- _TEXT SEGMENT_
>>>>>
= Nuclear blackmail =

Military strategy

Nuclear blackmail is a form of nuclear strategy in which a state uses the threat of nuclear weapons to compel or deter an adversary's action.

== Definitions ==
Jeff McMahan argues that nuclear blackmail involves the use of coercive nuclear threats to compel a country to do what it is morally at liberty not to do or to deter a country from doing what it is morally at liberty to do. He notes that whether such a threat constitutes nuclear blackmail often depends on moral judgments about the action compelled or deterred—judgments that are likely to differ between opposing parties.

== History ==
=== By the United States ===
In 1953, during the final phase of active hostilities in the Korean War and the early period of the Eisenhower administration, U.S. Secretary of State John Foster Dulles conveyed messages of nuclear blackmail through indirect channels to the Communists—including the North Koreans, Chinese, and Soviets—warning to put the conflict to an end by using atomic bombs if no progress was made toward a negotiated settlement. Nuclear blackmail may have complicated rather than facilitated an armistice, because the Chinese refused to appease the Americans with their threats and the United Nations members such as the British did not support a full-scale escalation.

In January 1955, the Chinese government made the decision to develop the nuclear bomb as a result of the unpredictabilities brought by the nuclear blackmail levied by foreign powers, particularly the United States. On October 16, 1964, when China became a nuclear power, the Chinese government stated:

"The Chinese Government fully understands the good intentions of peace-loving countries and peoples in demanding an end to all nuclear tests. But more and more countries are coming to realize that the more exclusive the monopoly of nuclear weapons held by the U.S. imperialists and their partners, the greater the danger of a nuclear war. They are very arrogant when they have those weapons while you haven't. But when those who oppose them also have such weapons, they will not be so haughty, their policy of nuclear blackmail and nuclear threats will not be so effective, and the possibility of complete prohibition and thorough destruction of nuclear weapons will increase. We sincerely hope that a nuclear war will never break out. We are deeply convinced that, so long as all peace-loving countries and peoples make joint efforts and persist in the struggle, nuclear war can be prevented."
<<<<<
- _DATA LISTING_
>>>>>
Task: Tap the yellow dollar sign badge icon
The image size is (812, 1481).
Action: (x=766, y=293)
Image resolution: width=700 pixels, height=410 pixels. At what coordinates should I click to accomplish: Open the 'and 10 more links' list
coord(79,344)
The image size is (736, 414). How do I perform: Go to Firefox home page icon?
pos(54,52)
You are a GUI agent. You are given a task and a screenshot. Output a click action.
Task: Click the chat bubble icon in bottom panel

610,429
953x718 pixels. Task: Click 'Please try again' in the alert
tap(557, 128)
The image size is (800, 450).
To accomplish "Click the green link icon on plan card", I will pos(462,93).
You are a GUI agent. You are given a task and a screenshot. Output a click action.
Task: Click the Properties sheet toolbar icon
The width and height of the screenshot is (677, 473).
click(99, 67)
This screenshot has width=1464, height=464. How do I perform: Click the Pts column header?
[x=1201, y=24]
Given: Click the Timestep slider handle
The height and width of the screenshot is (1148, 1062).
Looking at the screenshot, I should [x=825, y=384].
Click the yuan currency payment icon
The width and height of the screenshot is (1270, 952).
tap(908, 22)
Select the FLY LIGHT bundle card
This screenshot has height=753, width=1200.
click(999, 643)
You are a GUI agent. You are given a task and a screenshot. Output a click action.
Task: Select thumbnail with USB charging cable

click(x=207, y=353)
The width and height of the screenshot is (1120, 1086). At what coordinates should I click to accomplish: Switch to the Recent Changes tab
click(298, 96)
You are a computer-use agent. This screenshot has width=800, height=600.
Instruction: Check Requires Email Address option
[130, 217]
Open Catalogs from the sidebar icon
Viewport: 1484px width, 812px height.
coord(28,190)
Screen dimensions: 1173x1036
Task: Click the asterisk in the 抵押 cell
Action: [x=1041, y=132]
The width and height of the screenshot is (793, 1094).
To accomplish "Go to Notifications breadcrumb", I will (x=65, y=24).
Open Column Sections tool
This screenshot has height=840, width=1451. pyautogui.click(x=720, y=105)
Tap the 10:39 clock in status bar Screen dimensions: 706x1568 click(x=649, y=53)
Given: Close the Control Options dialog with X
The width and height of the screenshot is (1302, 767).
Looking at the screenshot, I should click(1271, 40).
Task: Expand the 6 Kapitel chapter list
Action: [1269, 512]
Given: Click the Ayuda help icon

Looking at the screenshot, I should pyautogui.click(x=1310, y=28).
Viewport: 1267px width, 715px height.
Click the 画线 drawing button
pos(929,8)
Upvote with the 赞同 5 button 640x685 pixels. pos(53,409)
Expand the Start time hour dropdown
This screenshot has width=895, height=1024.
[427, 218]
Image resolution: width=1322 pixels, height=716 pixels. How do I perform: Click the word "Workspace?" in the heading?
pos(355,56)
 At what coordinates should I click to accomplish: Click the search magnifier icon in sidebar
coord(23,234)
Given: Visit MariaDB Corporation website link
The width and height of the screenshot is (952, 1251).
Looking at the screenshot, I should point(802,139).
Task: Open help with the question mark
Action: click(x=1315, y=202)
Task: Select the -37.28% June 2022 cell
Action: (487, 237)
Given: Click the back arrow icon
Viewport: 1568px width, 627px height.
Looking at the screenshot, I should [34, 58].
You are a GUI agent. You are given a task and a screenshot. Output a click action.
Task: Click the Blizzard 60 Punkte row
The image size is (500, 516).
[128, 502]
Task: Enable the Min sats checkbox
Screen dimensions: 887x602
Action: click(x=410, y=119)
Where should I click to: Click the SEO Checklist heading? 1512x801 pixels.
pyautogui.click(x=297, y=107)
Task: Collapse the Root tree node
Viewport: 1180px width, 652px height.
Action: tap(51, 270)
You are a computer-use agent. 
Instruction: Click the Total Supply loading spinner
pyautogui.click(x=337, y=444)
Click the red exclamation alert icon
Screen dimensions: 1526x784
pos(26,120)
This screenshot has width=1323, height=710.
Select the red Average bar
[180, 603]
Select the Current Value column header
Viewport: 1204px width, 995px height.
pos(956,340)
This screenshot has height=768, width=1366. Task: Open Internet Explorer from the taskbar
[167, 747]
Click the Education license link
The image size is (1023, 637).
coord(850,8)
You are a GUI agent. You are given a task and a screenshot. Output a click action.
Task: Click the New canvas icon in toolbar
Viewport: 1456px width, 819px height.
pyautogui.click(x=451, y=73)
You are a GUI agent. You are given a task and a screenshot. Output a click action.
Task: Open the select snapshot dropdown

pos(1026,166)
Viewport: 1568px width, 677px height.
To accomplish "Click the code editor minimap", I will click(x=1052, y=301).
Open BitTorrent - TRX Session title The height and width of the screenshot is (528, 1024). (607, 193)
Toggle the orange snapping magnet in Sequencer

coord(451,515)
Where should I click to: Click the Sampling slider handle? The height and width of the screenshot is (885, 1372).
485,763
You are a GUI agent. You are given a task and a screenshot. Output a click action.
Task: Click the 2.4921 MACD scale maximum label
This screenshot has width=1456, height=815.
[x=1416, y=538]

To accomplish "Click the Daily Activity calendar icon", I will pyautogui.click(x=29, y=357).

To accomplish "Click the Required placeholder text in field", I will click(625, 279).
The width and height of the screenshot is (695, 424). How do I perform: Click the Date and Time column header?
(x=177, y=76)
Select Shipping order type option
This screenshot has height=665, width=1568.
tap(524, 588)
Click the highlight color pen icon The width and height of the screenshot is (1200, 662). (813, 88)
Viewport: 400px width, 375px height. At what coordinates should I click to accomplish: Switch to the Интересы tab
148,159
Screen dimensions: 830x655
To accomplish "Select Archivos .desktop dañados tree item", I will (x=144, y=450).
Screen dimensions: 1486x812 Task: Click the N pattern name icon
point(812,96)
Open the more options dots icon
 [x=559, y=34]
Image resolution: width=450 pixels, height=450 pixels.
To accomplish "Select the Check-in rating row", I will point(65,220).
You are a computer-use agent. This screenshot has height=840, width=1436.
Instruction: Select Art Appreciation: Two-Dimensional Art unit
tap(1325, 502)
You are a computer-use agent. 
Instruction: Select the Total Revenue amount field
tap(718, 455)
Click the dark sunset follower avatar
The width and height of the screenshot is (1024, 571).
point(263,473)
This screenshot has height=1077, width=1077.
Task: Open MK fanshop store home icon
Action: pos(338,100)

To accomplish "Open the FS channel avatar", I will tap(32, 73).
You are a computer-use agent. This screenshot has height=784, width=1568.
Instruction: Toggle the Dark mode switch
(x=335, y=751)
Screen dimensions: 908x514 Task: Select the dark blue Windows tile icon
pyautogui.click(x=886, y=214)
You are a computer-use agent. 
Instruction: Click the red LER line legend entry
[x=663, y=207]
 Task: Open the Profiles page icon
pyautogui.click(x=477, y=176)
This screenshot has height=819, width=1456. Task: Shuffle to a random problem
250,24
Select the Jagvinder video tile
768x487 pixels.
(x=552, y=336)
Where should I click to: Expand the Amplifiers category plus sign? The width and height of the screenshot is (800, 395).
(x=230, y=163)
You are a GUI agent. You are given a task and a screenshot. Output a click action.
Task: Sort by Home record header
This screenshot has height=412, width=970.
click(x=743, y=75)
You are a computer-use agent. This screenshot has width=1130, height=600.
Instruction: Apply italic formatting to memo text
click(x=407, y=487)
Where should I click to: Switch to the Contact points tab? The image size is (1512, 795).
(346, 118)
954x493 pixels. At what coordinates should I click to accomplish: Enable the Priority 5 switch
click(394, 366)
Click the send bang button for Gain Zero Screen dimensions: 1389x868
<<<<<
- _WORK INSTRUCTIONS_
A - Answer these questions from the nuclear blackmail article:
(i) According to Jeff McMahan, what does whether a threat counts as nuclear blackmail often depend on?
(ii) Who conveyed messages of nuclear blackmail to the Communists in 1953?
(iii) In what month and year did the Chinese government decide to develop the nuclear bomb?
B - Set down the part of the nuclear blackmail article that opens with the words containing "Military strategy" and closes with "between opposing parties.".
C - List every date or year that the nuclear blackmail article mentions.
Answer from the nuclear blackmail article only.

- _ANSWERS FOR THE TASKS_
A -
(i) Moral judgments about the action compelled or deterred.
(ii) U.S. Secretary of State John Foster Dulles.
(iii) January 1955.

B -
Military strategy

Nuclear blackmail is a form of nuclear strategy in which a state uses the threat of nuclear weapons to compel or deter an adversary's action.

== Definitions ==
Jeff McMahan argues that nuclear blackmail involves the use of coercive nuclear threats to compel a country to do what it is morally at liberty not to do or to deter a country from doing what it is morally at liberty to do. He notes that whether such a threat constitutes nuclear blackmail often depends on moral judgments about the action compelled or deterred—judgments that are likely to differ between opposing parties.

C -
1953
January 1955
October 16, 1964